Although published structural models of virus capsids generally exhibit perfect symmetry, defects might be expected for several reasons including the finite-temperature, fluctuating environment in which capsids assemble and, in some cases, the requirement for disassembly during the infection cycle. Different lines of evidence also suggest the presence of defects: the observation of defective structures in computer simulations, and the presence of imperfect capsids in single-particle cryo-EM studies. To begin to quantify the conditions under which defects might be expected, we develop a simple equilibrium theory for capsids based on a lattice model allowing for both ideal and defective sites.

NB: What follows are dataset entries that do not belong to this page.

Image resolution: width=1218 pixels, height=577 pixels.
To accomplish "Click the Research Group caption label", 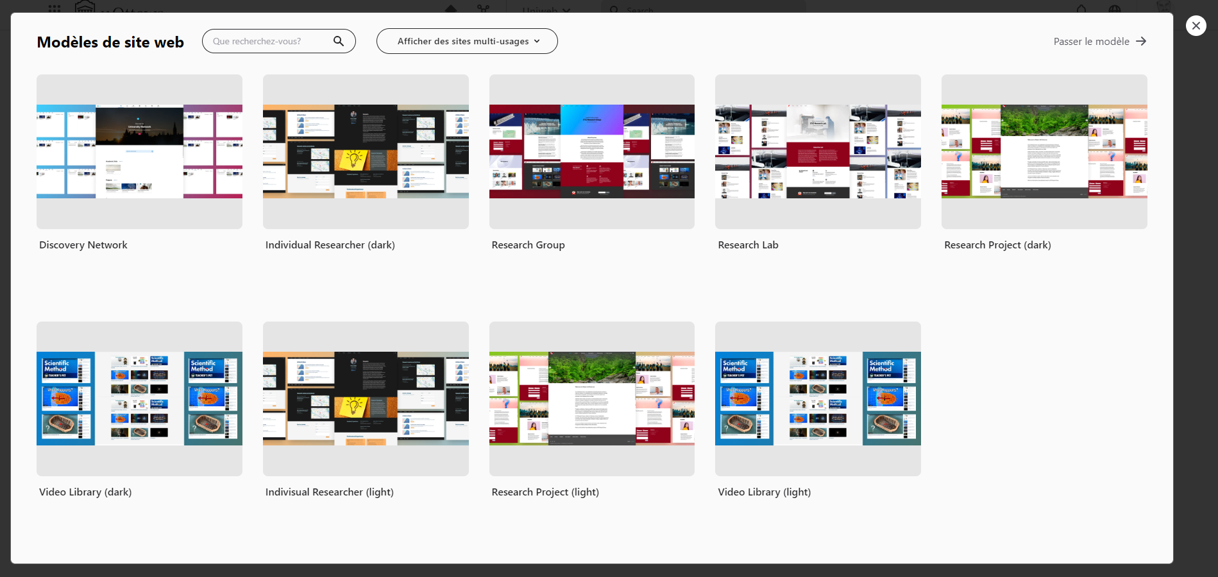I will point(528,245).
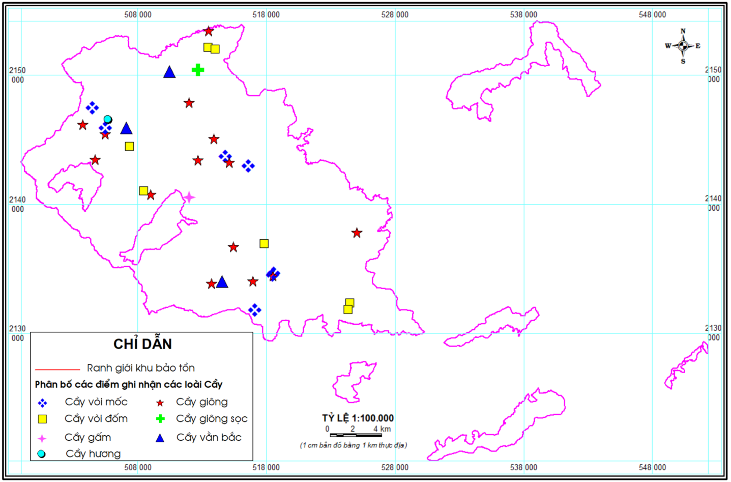Select the red star icon in the legend

(160, 403)
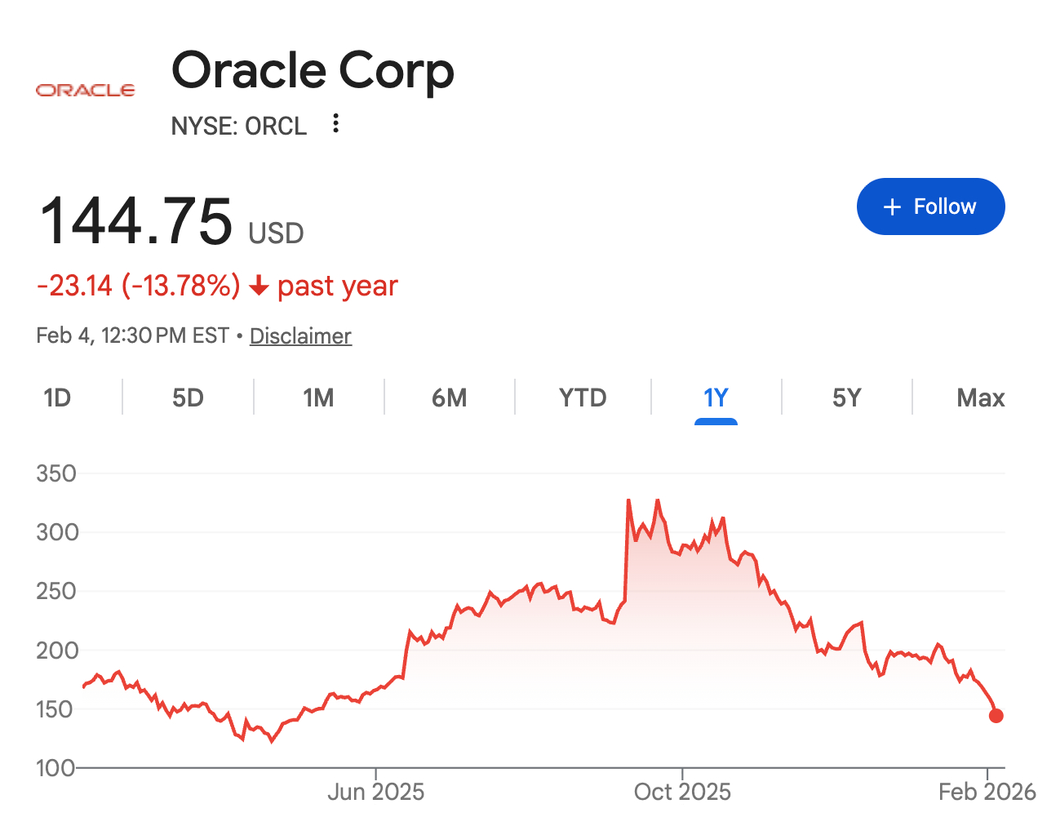Show the 5Y price history
This screenshot has width=1038, height=826.
click(846, 397)
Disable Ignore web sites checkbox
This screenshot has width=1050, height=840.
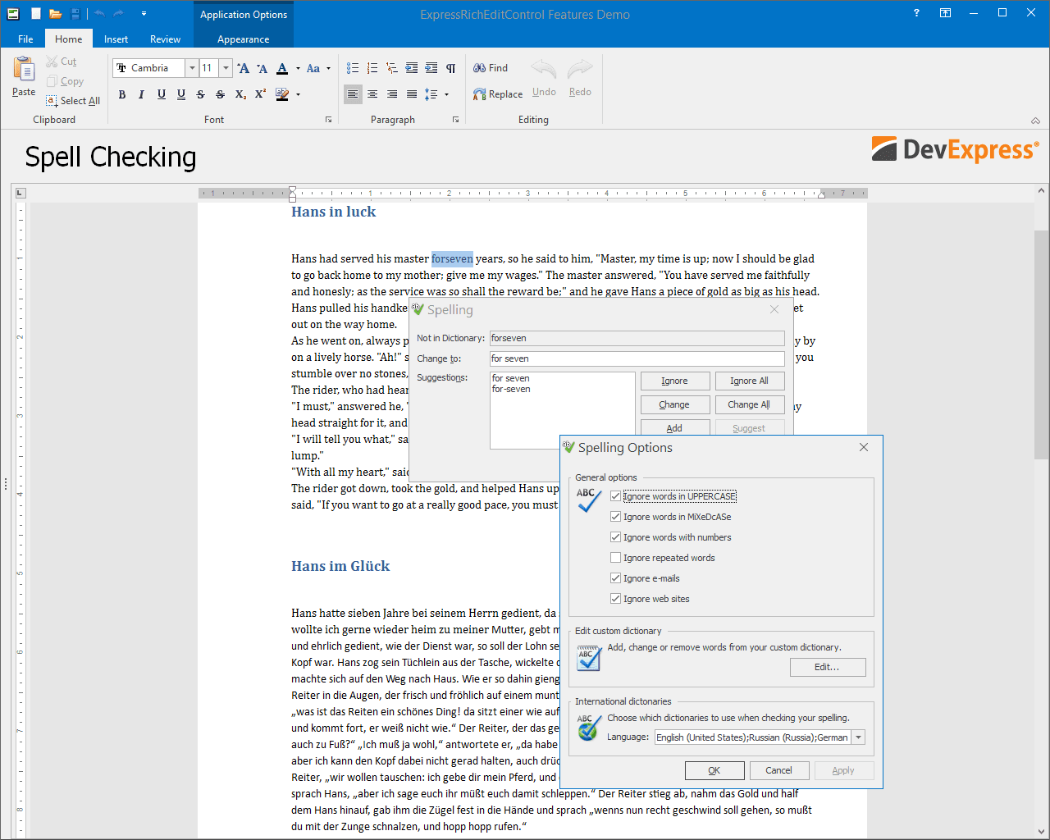[x=615, y=599]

Both analytical and numerical calculations with the model show that a significant population of defects appears below a fairly sharp threshold value of a key parameter: the difference in effective pair-binding affinities between ideally oriented and mixed ideal/defective pairs of interacting sites. The generality of the model enables us to estimate threshold values for a wide range of virus capsids, providing potential guidance for future experimental studies. Beyond furthering our understanding of potential structural heterogeneity in virus capsids, the findings suggest a novel strategy for assembly inhibition by enhancing ‘off-lattice’ interactions among capsid proteins via adaptor molecules.